Lisabeth accueillit l'ordre sans excédent de joie, elle qui s'était déjà préparée à découvrir les merveilles de la ville. Le sentiment était visiblement partagé par son père. À la contrariété qui fronça tous ses traits, il n'avait pas prévu de demeurer enfermé entre quatre murs.

— Je suis sérieux, James, insista son assistant en regardant son seigneur dans les yeux. Laisse-moi régler ça sans te mettre en danger. Je te donnerai mon signal lorsque les rues seront sûres.

Le vidomne piaffa de manière qui aurait pu paraître affirmative. Lisabeth devina, en le regardant faire les cent pas dans la pièce alors qu'Isaac n'était même pas encore parti, que les capacités de son père à patienter sagement en un endroit clos étaient très limitées. Un trait de caractère dont elle avait dû hériter.
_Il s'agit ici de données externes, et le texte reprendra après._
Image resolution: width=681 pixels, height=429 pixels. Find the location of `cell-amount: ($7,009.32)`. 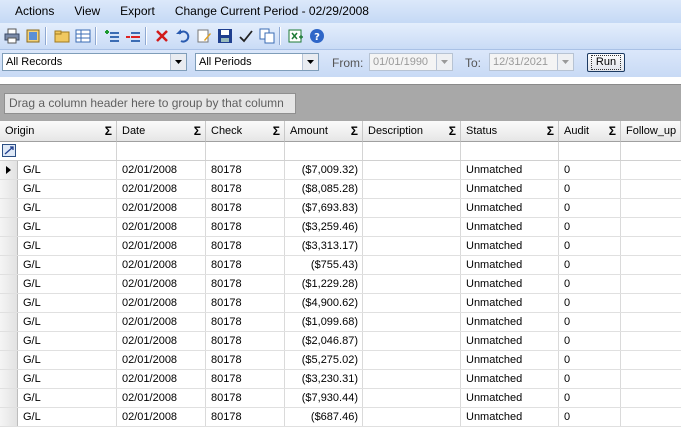

cell-amount: ($7,009.32) is located at coordinates (324, 170).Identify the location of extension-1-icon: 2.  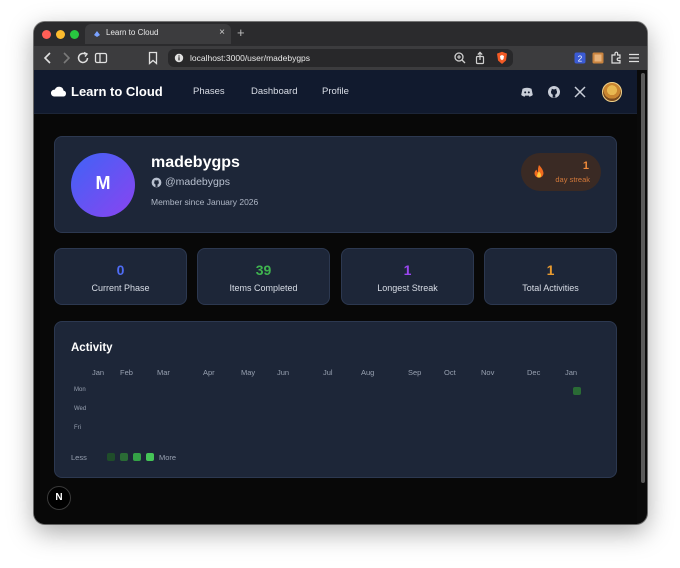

L'assistant s'accorda un verre de vin avec son supérieur avant de partir ; geste qui parut calculé dans le but de calmer les grommellements du vidomne, qui se prouva effectivement plus conciliant après ingestion du liquide. Lisabeth nota cette information dans un coin de son esprit, au cas où. On lui avait également servi un verre, qu'elle fit tourner quelques instants dans ses mains avant de décider quoi en faire. Elle n'avait jamais bu de vin non coupé d'eau, occurrences déjà exceptionnelles, lors de grands événements – qui survenaient peu à Artemoires. Finalement, elle céda à sa curiosité et trempa ses lèvres dans sa coupe. La substance riche de la boisson se colla à son palais ; elle trouva le goût très fort, pas entièrement désagréable, nuancé de quelques subtilités déroutantes. Elle se sentait surtout étrange de goûter à une boisson qu'on lui avait toujours présentée comme masculine.